From the Rasespring, the Rase flows eastward through Tiefenbrunn to the edge of the A 7 , where a brook flows from the south, which is longer with its upper course as a ditch next to field paths. A few hundred meters after crossing under the motorway, the run, accompanied by trees and bushes, swings north for less than a kilometer just before the L 573 Mengershausen – Rosdorf, then runs east again and towards Rosdorf, whose settlement area is then mostly open Run through. Close to the L 573 in the village, it flows together at a right angle with its noticeably longer tributary Grundbach and then continues in its inflow direction. On an easterly course, it leaves it again below in a tree gallery and soon afterwards flows from the left to over 150  m above sea level. NHN on the leash .

Tributaries

  • Grabenlauf, from the right and south of Mengershausen. Arises as a field path ditch northwest of Mengershausen up to 220  m above sea level. NHN
  • Grundbach / Grundbeeke , from left and west in Rosdorf.
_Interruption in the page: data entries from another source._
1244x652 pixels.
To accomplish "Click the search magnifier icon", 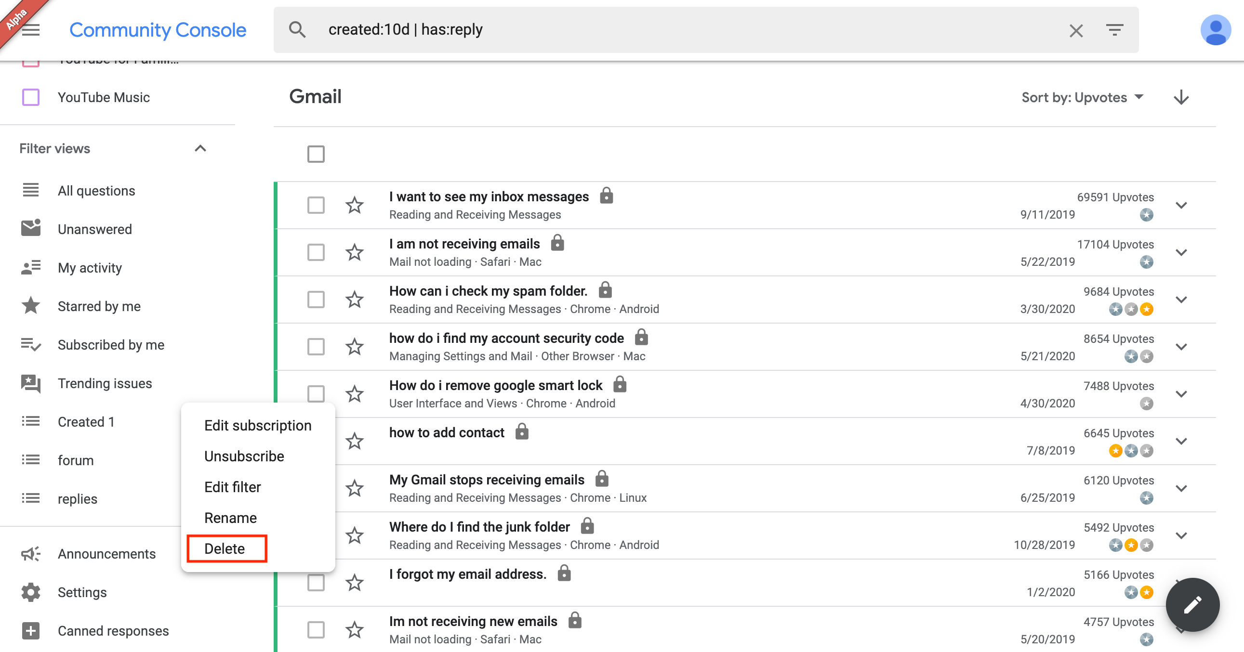I will click(297, 30).
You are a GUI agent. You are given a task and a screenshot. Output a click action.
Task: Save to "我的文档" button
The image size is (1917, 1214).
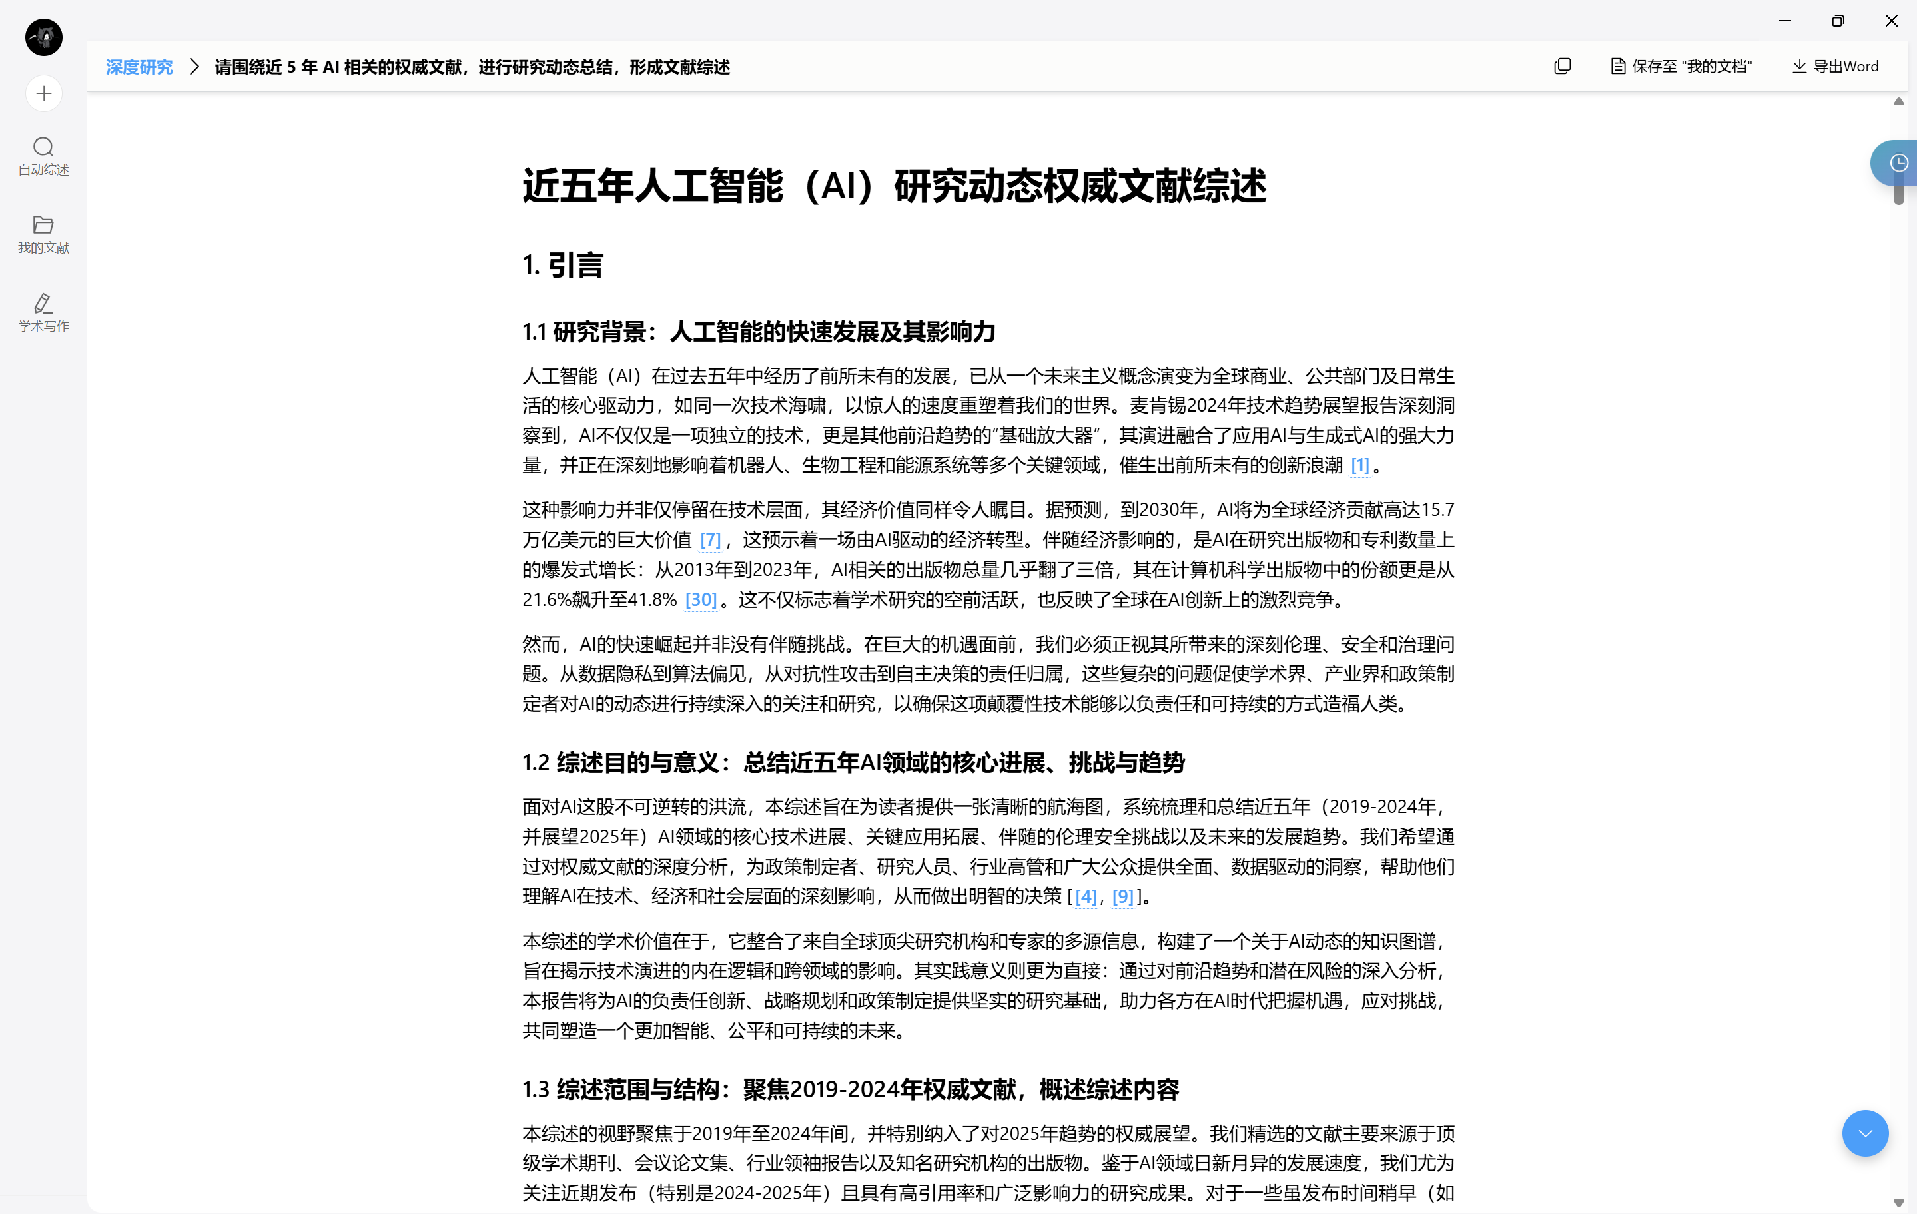tap(1681, 66)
Rises east of Bördel as Bördelbach and is sometimes also called Beeke and Luhbach / Lohbeeke .

nature

The Rasequelle "Unter den Linden" was a natural monument in Rosdorf designated by the district of Göttingen and had the ND number 046. The status as a natural monument was revoked on the grounds that it was not a natural creation. The ponds are artificial and the stream developed.

etymology

The defining word of the place Rosdorf and the brook Rase have the same origin. The first written mention of Rosdorf as a Rasthorp is from the year 1004. The front vowel alternates between -a- and -o- in the mentions, with -o- predominating since the 12th century and also occurring in the river name. At the end of the 17th century, the river name changes to the current form Rase.
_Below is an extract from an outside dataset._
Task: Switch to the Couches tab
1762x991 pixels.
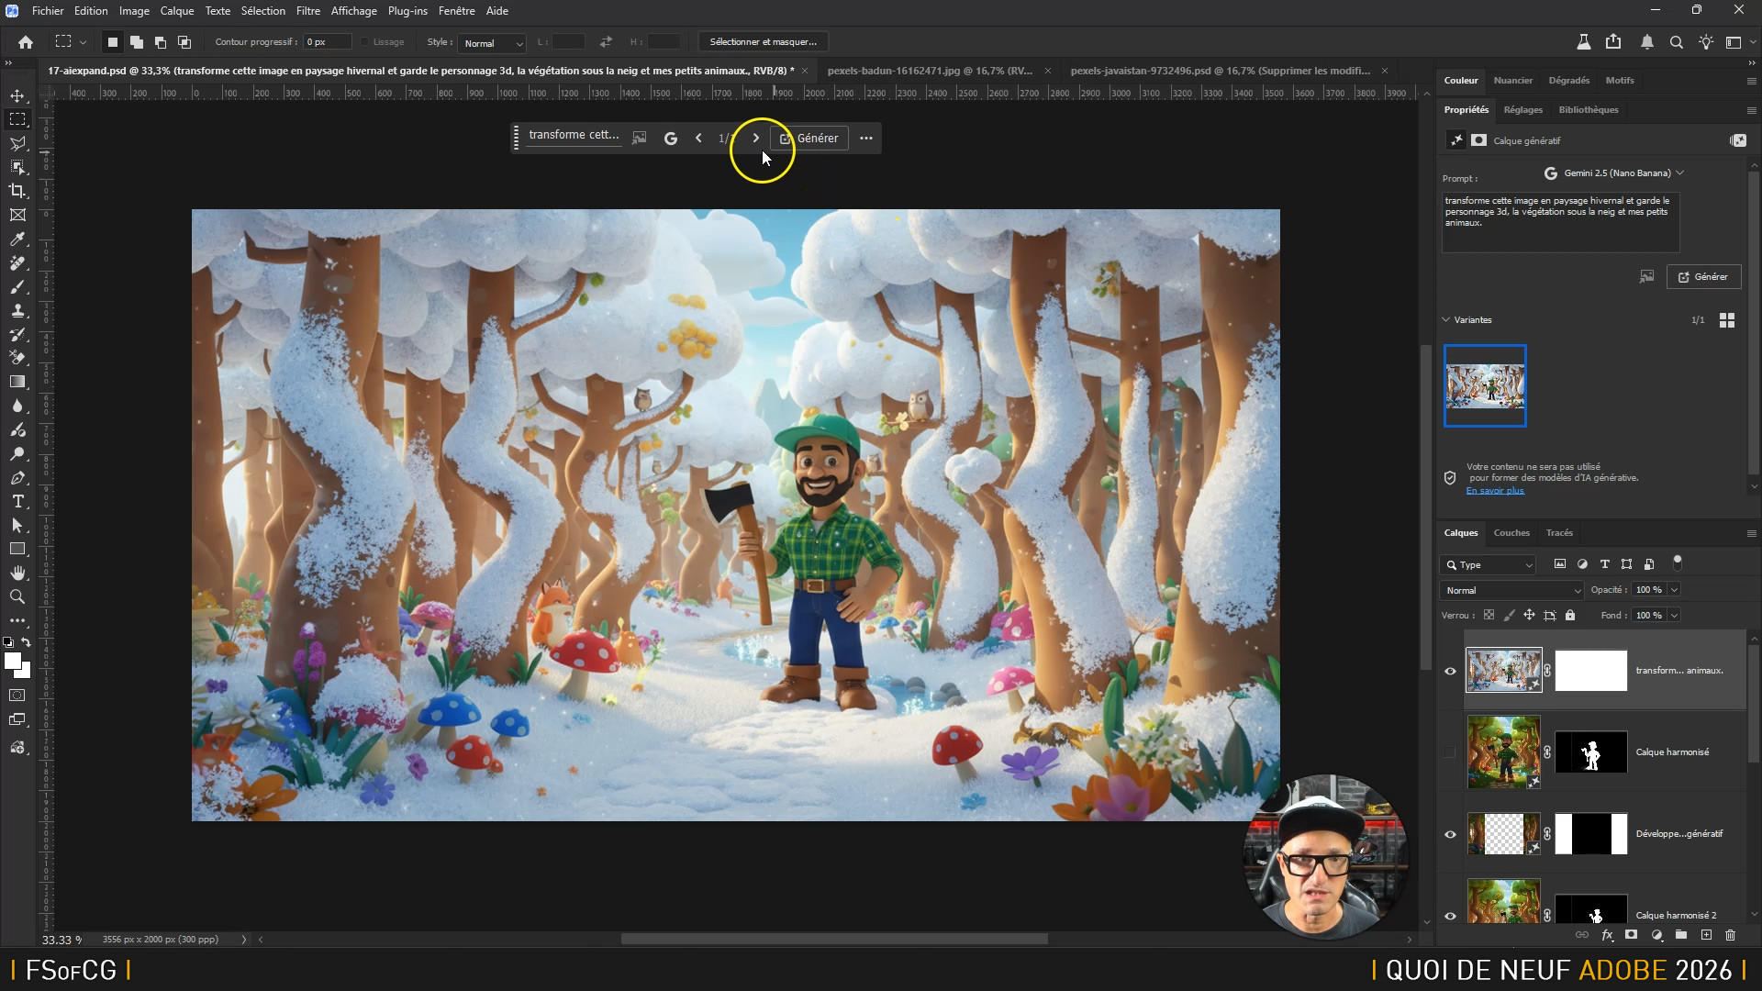Action: click(x=1511, y=532)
The leading determining element of both compound names ultimately goes back, like today's German word Rohr , to the Germanic root * rauza of the meaning '(reed) pipe', which lives on in a similar phonetic state in the French word roseau with the same meaning . The following basic word for the brook was probably the Old High German word aha for 'water, flood, river', which, for example , lives on in the numerous German water names Ache (n) and the water body name extension -ach less reduced than here. The meaning of the reed stream, reed water, arises for the name of the water.

history

Rasemühle with Rasespring in Tiefenbrunn drawn by Christian Andreas Besemann around 1795

In the late Middle Ages, the so-called Rasemühle, which belonged to the Hilwartshausen monastery in the 15th century, stood on the Rasespring. Apparently the karst spring poured enough for a profitable mill operation. From 1824 to 1903 the building then served as an excursion restaurant with a beer garden, which was frequented in particular by Göttingen students and where , according to Heine's Harzreise , apparently also crammed: " [List of fraternity members] ... those still in Göttingen today, hordes of and divorced by colors Hats and pipe tortures, walk along Weenderstraße, wrestle with each other forever on the bloody voting sites of the lawn mill, the Ritschenkrug and the Bovden ... " . Century found.

Picture gallery

Panoramic picture of the south bank a few 100 meters before the mouth, direction of flow from left to right

Web links

Commons : Rase (Rosdorf)  - Collection of images

Individual evidence

  1. a b After the page about Rasequellen on the tourism project site www.goettingerland.de of the district of Göttingen.
  2. ^ Friedrich Kluge, Elmar Seebold: Etymological dictionary of the German language . 22nd edition. De Gruyter , Berlin, New York 1989, ISBN 3-11-006800-1 , pp. 604 (entry pipe ).
  3. ^ Center national des ressources textuelles et lexicales. Retrieved August 28, 2014 (etymology section of entry roseau ).
  4. ^ Friedrich Kluge, Elmar Seebold: Etymological dictionary of the German language . 22nd edition. De Gruyter , Berlin, New York 1989, ISBN 3-11-006800-1 , pp. 47 (entry Au (e) ).
  5. ^ Heinrich Heine: The Harz journey . Philipp Reclam jun., Leipzig 2008, p. 5 f . (at gutenberg.org ).